[Excerpted text]
* * * *

Suppose I have the following table:

Key Value
1 0.5
3 0.9
1 0.1
2 0.9
3 0.9
2 0.6

And want to order by Key-groups with the highest values and then by the value in descending order, as:

Key Value
2 0.9
2 0.6
3 0.9
3 0.2
1 0.5
1 0.1

EDIT 1: when there is multiple groups with the same highest value, then the second highest would determine the order of the groups.

How can I accomplish this in SQL Server?

CodePudding user response:

It's not clear from the comments if you have the solution you need, but the following ordering criteria should give your resired result:

select * 
from t
order by Max([value]) over(partition by [key]) desc, [key], [value] desc;

Demo fiddle

CodePudding user response:

This is actually more complicated than it looks, because you want to sort each group by its individual items.

Aside from some complex string aggregation, the only way I can see to make this work the way you want using just window functions, is to calculate a running sum per Key, then sum the running sum.

* * * *

[Provided information]
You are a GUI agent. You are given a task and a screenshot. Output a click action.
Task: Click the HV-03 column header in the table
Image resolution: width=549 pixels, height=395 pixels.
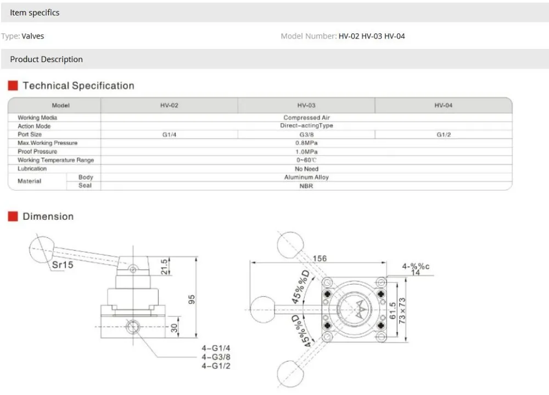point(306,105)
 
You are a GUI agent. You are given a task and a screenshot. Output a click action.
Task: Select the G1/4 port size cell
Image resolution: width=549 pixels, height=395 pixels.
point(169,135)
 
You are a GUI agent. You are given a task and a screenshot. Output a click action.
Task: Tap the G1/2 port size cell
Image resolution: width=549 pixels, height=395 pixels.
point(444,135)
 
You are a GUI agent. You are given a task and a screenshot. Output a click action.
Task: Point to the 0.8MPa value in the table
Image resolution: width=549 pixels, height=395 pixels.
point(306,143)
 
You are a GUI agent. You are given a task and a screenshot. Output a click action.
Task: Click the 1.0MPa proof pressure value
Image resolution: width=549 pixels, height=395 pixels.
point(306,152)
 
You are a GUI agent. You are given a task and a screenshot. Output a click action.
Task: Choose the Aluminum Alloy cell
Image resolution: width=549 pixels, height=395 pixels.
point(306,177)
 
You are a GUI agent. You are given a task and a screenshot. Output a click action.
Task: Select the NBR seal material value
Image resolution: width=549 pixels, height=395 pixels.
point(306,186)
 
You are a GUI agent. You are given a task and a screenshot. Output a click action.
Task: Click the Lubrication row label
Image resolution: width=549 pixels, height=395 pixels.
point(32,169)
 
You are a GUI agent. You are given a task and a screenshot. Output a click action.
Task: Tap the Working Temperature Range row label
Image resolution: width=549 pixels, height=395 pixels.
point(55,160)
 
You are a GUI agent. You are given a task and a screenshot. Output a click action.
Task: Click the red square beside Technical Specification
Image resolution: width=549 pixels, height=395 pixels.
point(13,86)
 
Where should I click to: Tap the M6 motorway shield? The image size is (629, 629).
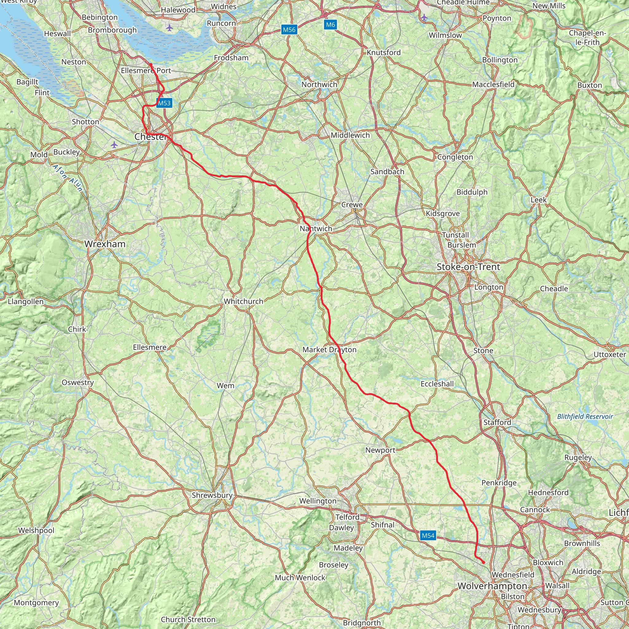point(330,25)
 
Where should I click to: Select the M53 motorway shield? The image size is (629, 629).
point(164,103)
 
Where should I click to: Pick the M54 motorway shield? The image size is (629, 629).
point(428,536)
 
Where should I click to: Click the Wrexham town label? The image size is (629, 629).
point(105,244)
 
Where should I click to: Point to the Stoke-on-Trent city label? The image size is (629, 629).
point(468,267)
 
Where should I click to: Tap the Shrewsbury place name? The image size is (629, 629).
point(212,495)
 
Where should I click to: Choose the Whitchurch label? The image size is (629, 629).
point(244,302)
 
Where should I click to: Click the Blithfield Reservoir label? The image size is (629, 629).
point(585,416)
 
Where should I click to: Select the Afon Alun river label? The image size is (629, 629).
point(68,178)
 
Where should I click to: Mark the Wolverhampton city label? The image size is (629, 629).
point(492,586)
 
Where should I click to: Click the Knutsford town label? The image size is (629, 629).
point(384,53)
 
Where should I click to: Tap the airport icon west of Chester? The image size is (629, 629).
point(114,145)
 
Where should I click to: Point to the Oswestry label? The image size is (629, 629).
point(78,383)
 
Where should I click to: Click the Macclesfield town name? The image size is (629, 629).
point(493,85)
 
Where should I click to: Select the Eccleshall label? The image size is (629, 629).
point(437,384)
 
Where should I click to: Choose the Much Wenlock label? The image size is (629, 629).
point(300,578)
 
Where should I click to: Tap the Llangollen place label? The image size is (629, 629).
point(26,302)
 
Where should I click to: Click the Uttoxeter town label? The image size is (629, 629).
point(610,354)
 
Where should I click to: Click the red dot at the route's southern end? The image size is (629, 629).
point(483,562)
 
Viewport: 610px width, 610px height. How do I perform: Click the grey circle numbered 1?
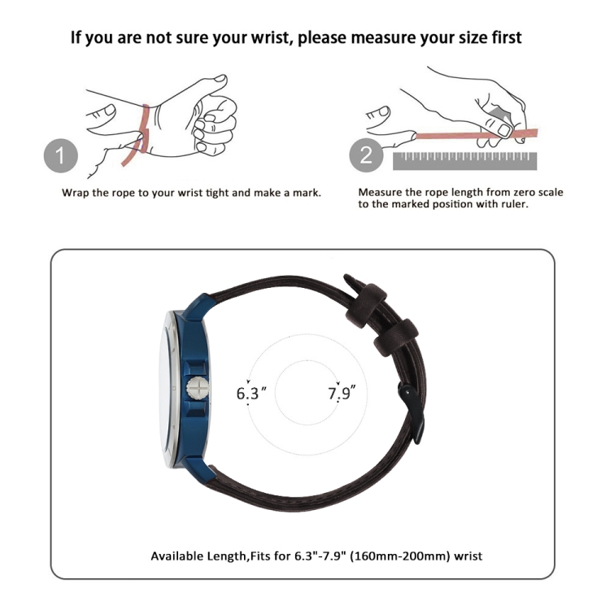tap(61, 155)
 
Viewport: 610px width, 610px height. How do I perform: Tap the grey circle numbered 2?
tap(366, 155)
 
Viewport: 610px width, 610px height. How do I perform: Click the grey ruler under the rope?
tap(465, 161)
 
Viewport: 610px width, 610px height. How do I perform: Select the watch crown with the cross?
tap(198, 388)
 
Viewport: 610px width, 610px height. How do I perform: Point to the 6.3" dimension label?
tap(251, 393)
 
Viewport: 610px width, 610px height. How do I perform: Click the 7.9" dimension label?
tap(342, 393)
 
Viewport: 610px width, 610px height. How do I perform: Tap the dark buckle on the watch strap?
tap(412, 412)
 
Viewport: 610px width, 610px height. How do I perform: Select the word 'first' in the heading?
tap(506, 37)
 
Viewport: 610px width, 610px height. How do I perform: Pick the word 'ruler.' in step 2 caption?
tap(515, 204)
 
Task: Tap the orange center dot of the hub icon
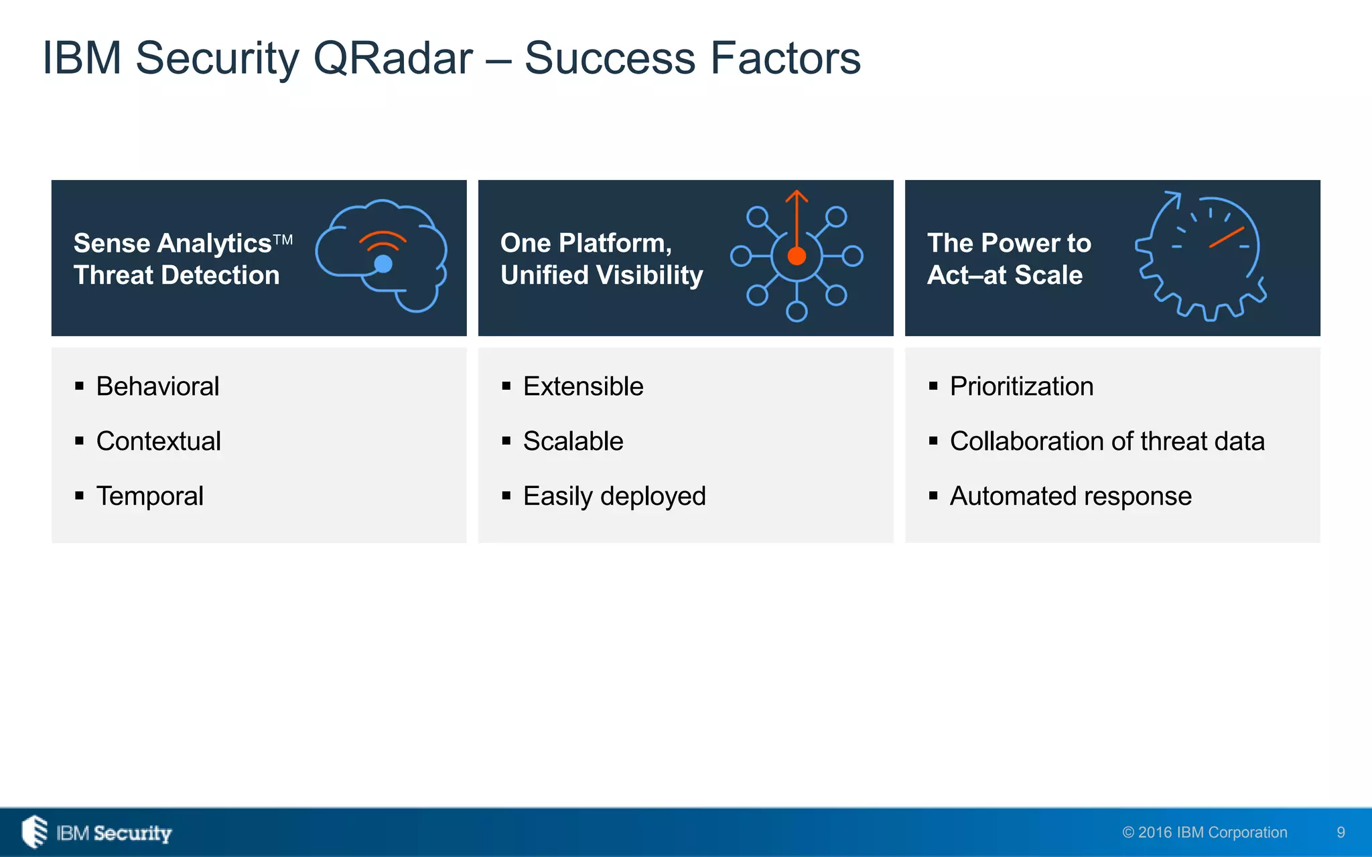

* * * *

[Stated exercise 1] In the SQL ordering thread, what decides the order of groups when more than one group has the same highest value?
[Stated exercise 2] Summarize the SQL ordering thread in two sentences.
[Stated exercise 3] Retype the stretch of the SQL ordering thread from "It's not clear" through "its individual items.".

[Full output 1] The second highest value determines the order of those groups.

[Full output 2] The asker wants to order a Key/Value table in SQL Server so that key groups with the highest values come first and values within each group are in descending order, with ties on the highest value settled by the second highest. One reply proposes ordering by the maximum value partitioned by key in descending order, then by key, then by value descending, while another reply says the task is more complicated than it looks and suggests computing a running sum per key and then summing that running sum.

[Full output 3]
It's not clear from the comments if you have the solution you need, but the following ordering criteria should give your resired result:

select * 
from t
order by Max([value]) over(partition by [key]) desc, [key], [value] desc;

Demo fiddle

CodePudding user response:

This is actually more complicated than it looks, because you want to sort each group by its individual items.